Pour le moment, la PBM n’est pas remboursée par la sécurité sociale : à Gustave Roussy, la séance de PBM est réalisée dans le cadre d’une consultation médicale. « Nous espérons que la PBM fera l’objet d’un remboursement dans un avenir proche afin que les cliniques privées et les cabinets de ville puissent s’en équiper et prendre en charge les patients plus près de leur domicile. Cela permettrait au plus grand nombre de personnes souffrant des séquelles des thérapies du cancer d’accéder à la PBM », conclut le Dr Billard-Sandu.

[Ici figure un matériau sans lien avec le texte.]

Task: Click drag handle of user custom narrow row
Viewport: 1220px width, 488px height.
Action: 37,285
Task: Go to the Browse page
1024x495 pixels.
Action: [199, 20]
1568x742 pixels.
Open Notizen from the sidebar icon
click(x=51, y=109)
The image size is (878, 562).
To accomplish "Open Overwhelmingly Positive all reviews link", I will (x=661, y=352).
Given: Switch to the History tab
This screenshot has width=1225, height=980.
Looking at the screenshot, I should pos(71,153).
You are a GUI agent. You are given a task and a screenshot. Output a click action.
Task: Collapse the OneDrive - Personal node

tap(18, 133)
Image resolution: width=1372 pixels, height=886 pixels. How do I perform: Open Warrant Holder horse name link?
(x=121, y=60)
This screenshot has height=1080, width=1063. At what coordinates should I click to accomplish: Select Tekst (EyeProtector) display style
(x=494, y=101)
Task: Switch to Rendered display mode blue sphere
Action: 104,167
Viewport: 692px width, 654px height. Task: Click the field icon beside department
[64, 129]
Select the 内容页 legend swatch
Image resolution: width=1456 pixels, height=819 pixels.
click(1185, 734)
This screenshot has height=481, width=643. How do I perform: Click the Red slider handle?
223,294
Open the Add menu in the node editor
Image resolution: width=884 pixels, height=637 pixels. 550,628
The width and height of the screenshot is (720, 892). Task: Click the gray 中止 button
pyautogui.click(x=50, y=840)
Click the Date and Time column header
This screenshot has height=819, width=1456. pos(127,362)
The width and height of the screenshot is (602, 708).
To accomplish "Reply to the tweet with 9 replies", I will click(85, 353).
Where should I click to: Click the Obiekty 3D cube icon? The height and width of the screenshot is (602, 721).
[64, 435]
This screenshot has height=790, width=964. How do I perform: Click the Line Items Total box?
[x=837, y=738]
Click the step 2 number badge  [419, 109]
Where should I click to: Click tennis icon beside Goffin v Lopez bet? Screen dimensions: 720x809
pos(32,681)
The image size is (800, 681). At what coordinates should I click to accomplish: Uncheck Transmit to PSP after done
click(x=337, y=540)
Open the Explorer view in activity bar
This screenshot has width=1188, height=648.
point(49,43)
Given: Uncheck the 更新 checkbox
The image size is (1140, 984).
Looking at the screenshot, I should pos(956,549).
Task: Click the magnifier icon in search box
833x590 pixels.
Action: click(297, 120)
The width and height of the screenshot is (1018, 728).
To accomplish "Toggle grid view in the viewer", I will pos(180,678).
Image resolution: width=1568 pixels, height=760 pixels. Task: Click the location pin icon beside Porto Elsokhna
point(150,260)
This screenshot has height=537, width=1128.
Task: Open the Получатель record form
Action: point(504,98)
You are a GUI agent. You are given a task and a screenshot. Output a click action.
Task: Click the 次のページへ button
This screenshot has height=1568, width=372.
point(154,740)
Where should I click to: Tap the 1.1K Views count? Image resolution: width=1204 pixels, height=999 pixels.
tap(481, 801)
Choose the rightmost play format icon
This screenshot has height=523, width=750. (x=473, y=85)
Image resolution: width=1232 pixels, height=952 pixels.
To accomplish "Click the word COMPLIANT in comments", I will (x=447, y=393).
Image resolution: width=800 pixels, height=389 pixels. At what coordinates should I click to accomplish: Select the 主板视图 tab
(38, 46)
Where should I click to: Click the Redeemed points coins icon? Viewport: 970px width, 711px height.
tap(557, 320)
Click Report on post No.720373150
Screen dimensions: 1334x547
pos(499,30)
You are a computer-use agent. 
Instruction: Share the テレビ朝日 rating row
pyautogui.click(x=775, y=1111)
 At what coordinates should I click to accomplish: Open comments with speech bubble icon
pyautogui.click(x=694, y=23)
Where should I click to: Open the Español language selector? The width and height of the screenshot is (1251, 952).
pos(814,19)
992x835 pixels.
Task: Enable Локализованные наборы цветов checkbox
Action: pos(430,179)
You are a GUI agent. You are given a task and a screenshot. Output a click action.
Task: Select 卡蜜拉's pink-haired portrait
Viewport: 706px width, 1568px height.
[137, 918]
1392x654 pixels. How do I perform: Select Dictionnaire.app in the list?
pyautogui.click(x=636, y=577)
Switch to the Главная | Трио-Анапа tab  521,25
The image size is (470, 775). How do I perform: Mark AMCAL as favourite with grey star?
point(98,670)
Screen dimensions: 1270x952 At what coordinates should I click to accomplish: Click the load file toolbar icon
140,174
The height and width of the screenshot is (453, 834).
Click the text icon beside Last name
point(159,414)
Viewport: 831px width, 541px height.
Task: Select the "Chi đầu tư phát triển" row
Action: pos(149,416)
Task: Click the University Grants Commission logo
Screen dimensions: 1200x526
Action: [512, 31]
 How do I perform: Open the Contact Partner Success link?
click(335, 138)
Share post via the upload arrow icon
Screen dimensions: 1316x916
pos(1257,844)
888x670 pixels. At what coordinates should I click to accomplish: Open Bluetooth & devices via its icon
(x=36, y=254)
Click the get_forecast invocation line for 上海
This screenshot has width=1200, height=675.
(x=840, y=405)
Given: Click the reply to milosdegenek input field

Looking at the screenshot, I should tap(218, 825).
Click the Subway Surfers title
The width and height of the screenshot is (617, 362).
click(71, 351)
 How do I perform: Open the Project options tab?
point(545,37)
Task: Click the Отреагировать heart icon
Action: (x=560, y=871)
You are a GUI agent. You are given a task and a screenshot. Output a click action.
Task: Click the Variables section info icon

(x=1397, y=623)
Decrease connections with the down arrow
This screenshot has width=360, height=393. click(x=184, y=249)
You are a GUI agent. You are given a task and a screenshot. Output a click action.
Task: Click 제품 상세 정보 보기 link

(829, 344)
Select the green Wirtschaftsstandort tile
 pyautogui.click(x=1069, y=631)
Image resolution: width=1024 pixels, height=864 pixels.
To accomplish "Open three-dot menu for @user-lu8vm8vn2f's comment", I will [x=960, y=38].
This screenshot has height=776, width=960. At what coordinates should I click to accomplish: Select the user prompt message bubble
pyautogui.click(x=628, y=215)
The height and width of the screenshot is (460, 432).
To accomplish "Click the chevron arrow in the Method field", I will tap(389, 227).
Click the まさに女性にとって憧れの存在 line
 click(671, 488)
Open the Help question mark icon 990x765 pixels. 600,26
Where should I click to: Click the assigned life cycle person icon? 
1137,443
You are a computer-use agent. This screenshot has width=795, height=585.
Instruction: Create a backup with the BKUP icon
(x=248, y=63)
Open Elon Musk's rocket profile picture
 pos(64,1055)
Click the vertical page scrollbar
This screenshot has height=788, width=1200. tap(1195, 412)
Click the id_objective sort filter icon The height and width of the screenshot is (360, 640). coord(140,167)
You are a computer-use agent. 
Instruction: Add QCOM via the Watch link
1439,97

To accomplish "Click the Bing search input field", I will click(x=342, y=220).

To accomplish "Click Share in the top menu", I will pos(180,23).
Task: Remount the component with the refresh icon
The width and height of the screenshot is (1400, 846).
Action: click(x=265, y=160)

Propos recueillis par Hélia Hakimi-Prévot
1Les cellules souches hématopoïétiques sont fabriquées par la moelle osseuse et sont à l’origine des différentes cellules du sang : les globules rouges, les globules blancs et les plaquettes. Dans certains cas, on peut proposer un traitement avec greffe de cellules souches hématopoïétiques.